After Nuremberg, state-sponsored murder was declared to be a crime against humanity under international law. This was not invention of law but rather a codification of emerging law. In his opening statement at Nuremberg, Justice Robert Jackson, who was on leave from the United States Supreme Court to be the chief prosecutor for the United States at the International Military Tribunal (IMT), said, “That four great nations, flushed with victory and stung with injury, stay the hand of vengeance and voluntarily submit their captive enemies to the judgment of the law is one of the most significant tributes that Power has ever paid to Reason.”  In other words, the very fact that we would put the Nazis on trial after the enormous crimes which has been committed was itself a great achievement showing respect for law.
This was not an easy decision to make.
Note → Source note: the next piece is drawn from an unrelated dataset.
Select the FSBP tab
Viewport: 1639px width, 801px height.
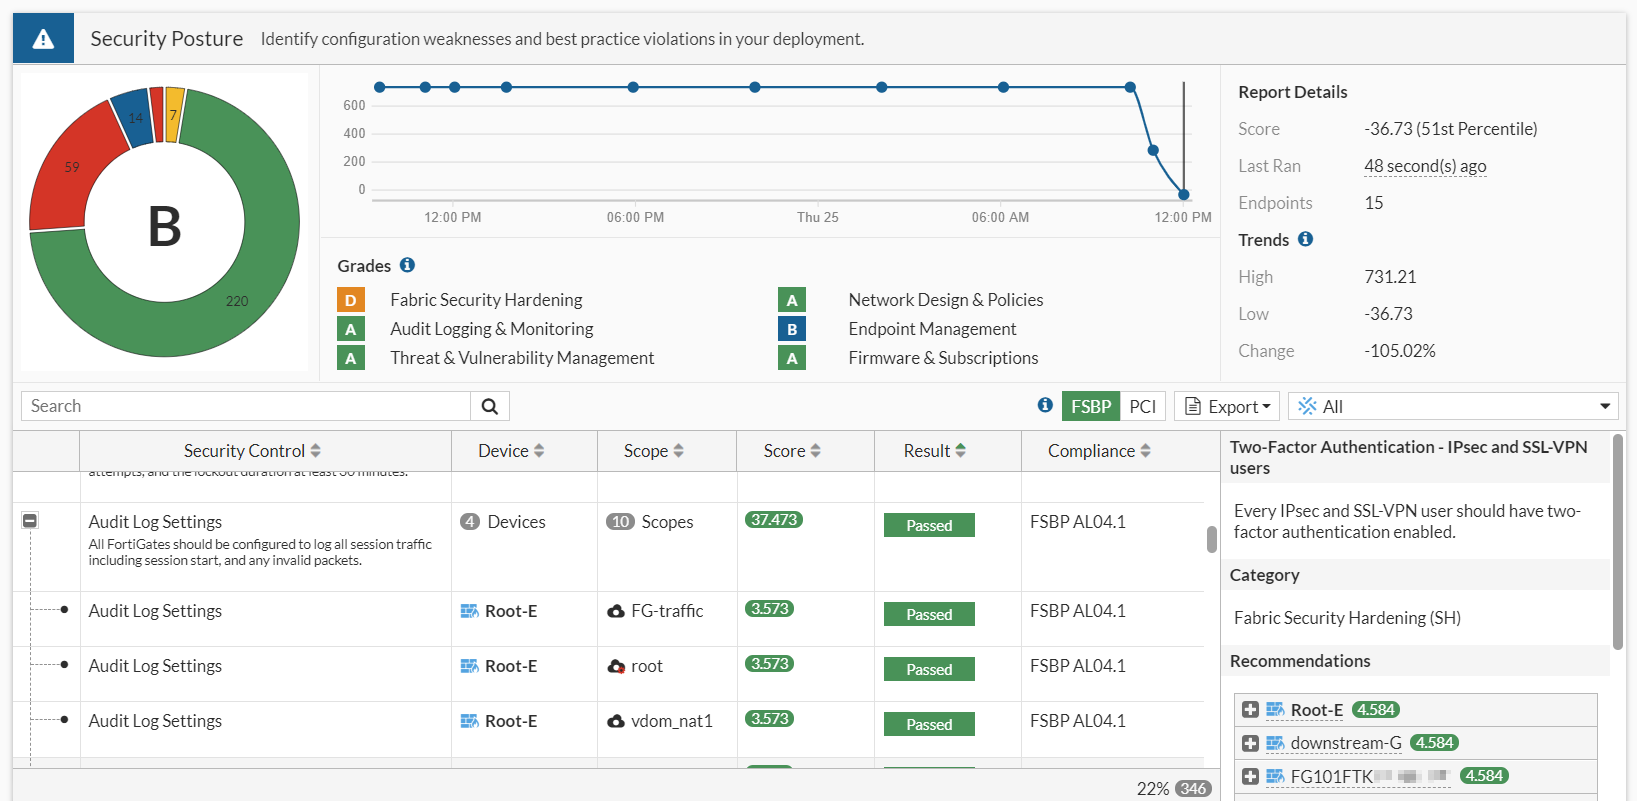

The British, for example, who always were noted for their fair play, were in favor of just taking them out and shooting them. That position had, in fact, been accepted by Anthony Eden and Winston Churchill, who had convinced Roosevelt of the wisdom of this position at a meeting which took place in Quebec.  It took some doing, therefore, to decide that there would be trials. The greatest accomplishment, in fact, of Nuremberg was to take a hated enemy who had committed the most atrocious crimes and say, “You are entitled to a fair trial.” Jackson warned: “We must never forget that the record on which we judge these defendants today is the record on which history will judge us tomorrow.”  Jackson further observed: “To pass these defendants a poisoned chalice is to put it to our own lips as well. We must summon such detachment and intellectual integrity to out task that this trial will commend itself to posterity as fulfilling humanity’s aspirations to do justice.” 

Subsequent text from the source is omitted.